_What to do_
Every entry below should appear in the answer exactly as written, apart from the pictures.

(Dataset excerpts)
========================================================================

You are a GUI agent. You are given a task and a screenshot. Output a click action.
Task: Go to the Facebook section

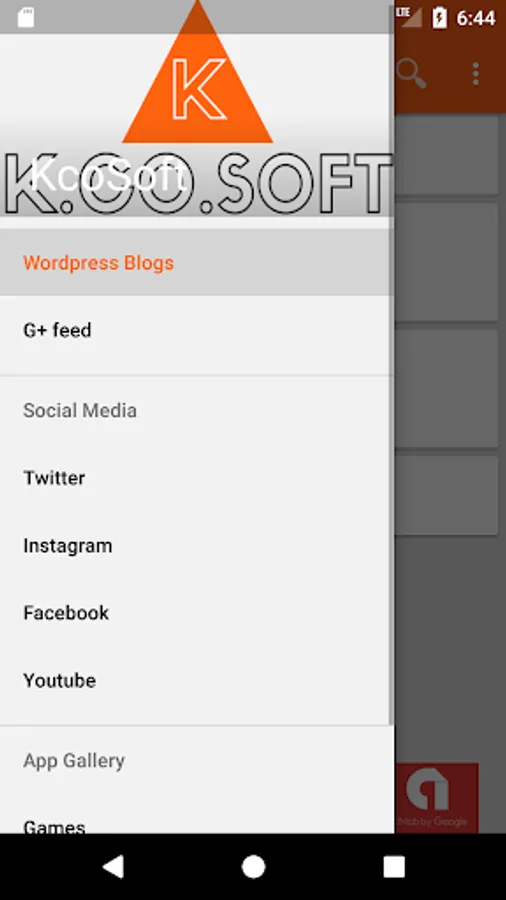point(197,612)
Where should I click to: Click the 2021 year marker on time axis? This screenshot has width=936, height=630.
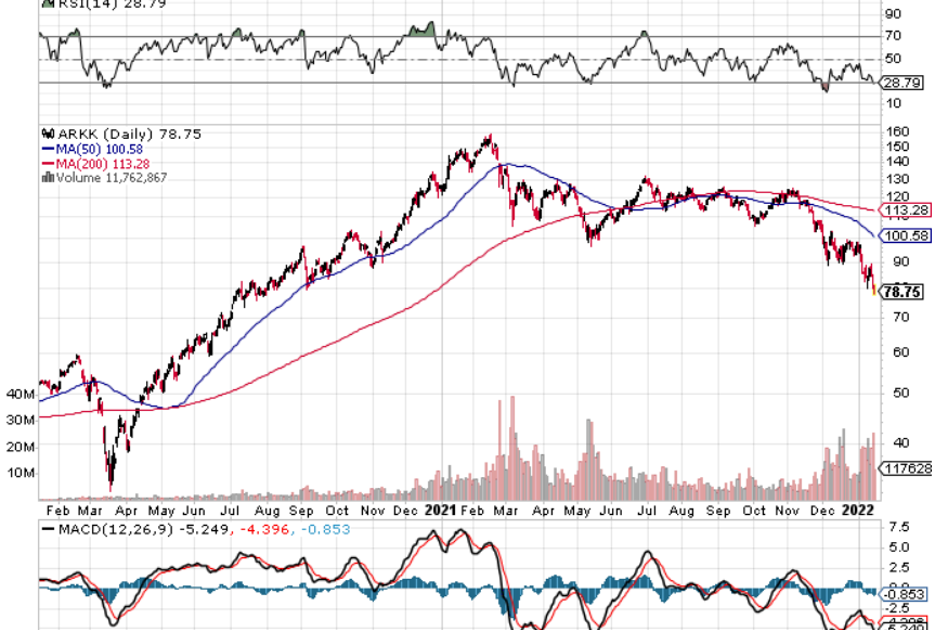coord(441,509)
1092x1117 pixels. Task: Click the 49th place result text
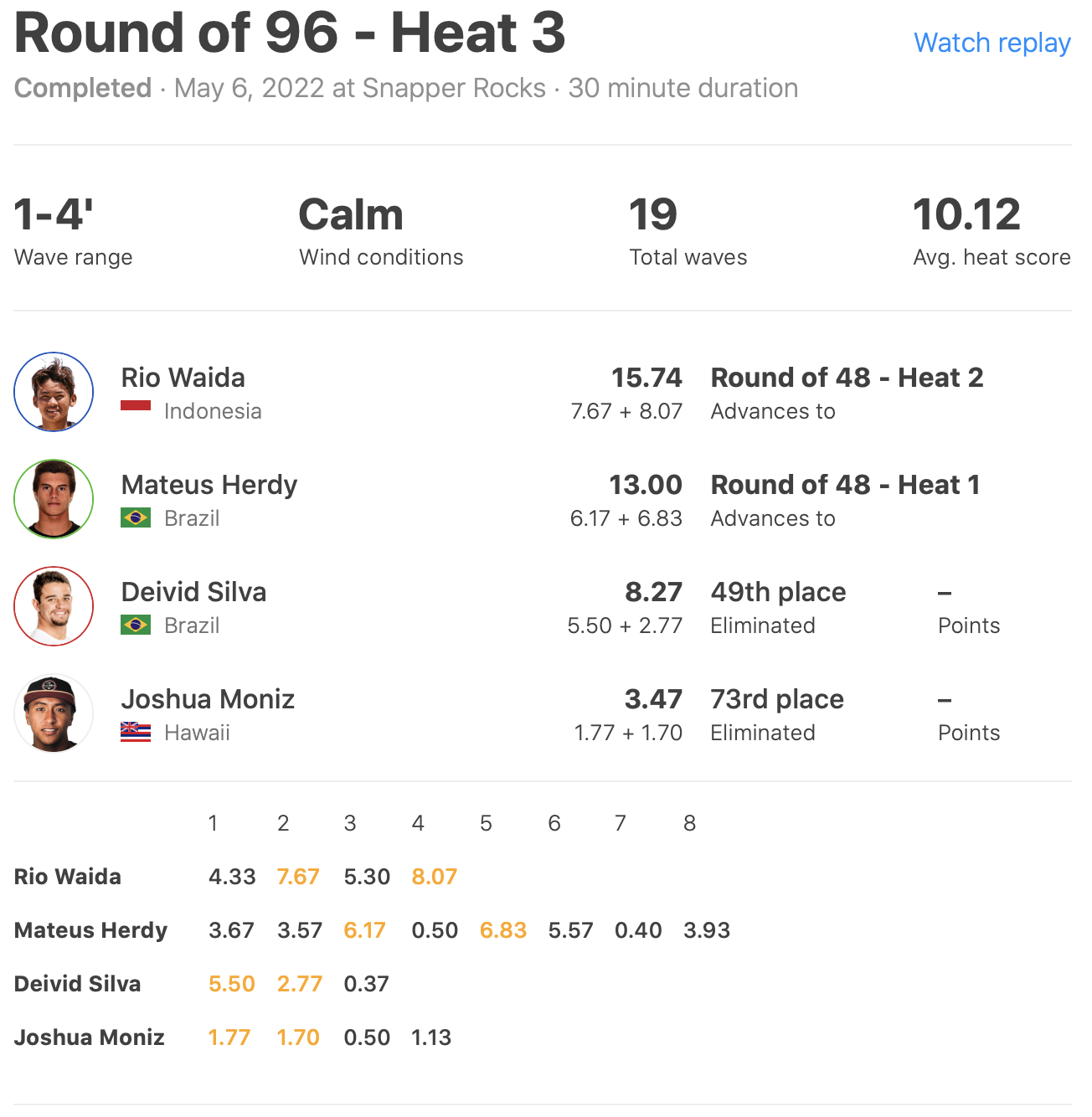click(778, 592)
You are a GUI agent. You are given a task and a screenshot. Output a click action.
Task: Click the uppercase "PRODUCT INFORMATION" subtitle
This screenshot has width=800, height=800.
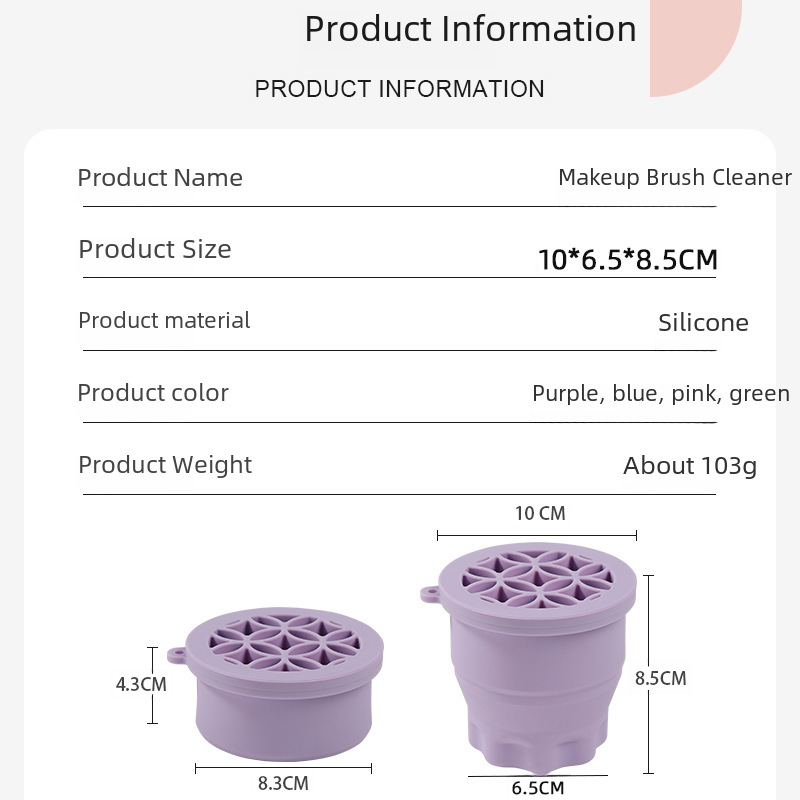tap(399, 89)
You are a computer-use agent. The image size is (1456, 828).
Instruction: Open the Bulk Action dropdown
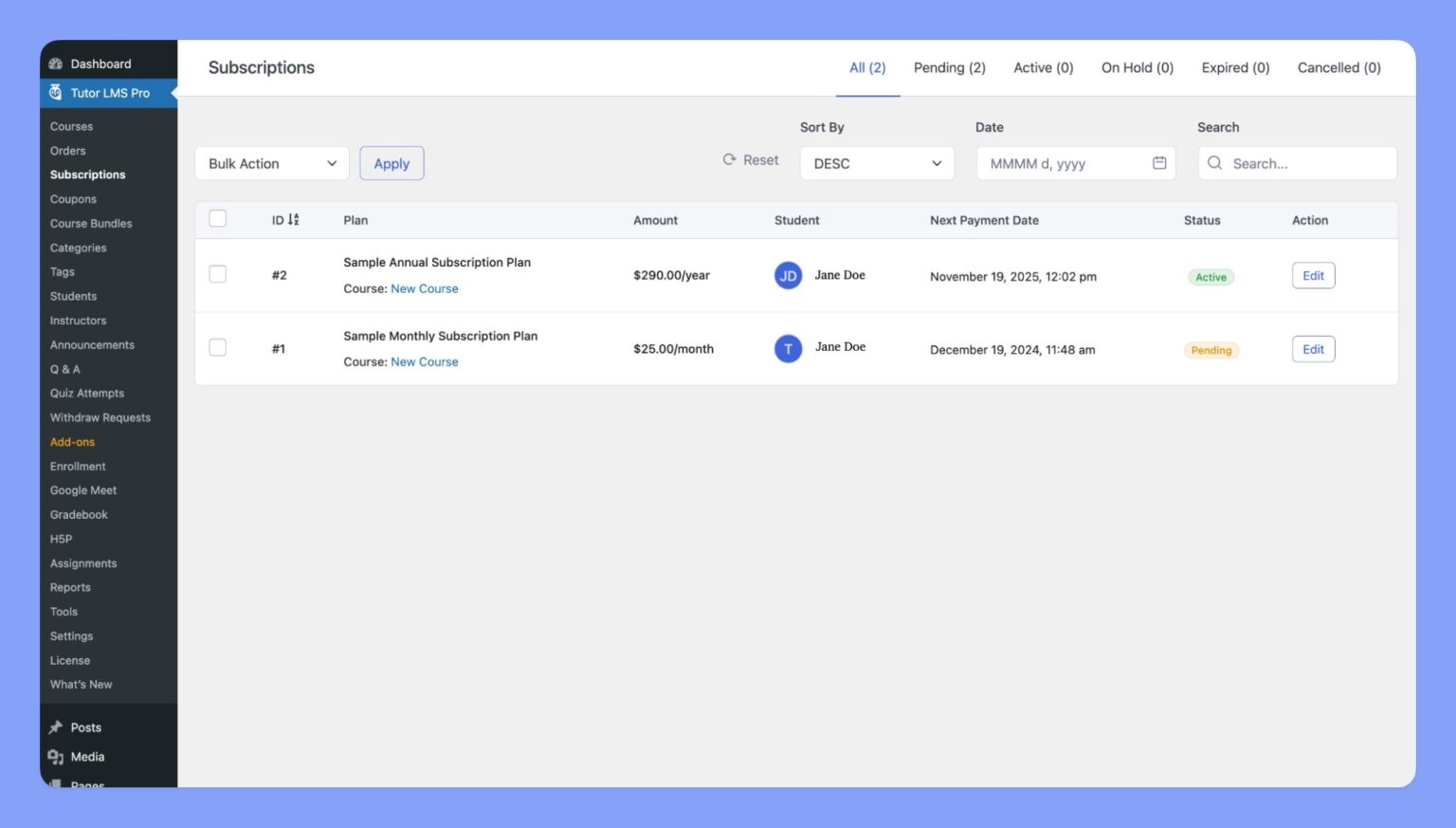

========================================================================

_Answer area_
You are a GUI agent. You are given a task and a screenshot. Output a click action.
Task: Go to the Facebook section

point(197,612)
Where should I click to: Click the 2021 year marker on time axis? This screenshot has width=936, height=630.
coord(441,509)
1092x1117 pixels. Task: Click the 49th place result text
click(778, 592)
You are a GUI agent. You are given a task and a screenshot. Output a click action.
Task: Click the uppercase "PRODUCT INFORMATION" subtitle
This screenshot has width=800, height=800.
tap(399, 89)
You are a computer-use agent. The image size is (1456, 828).
Instruction: Open the Bulk Action dropdown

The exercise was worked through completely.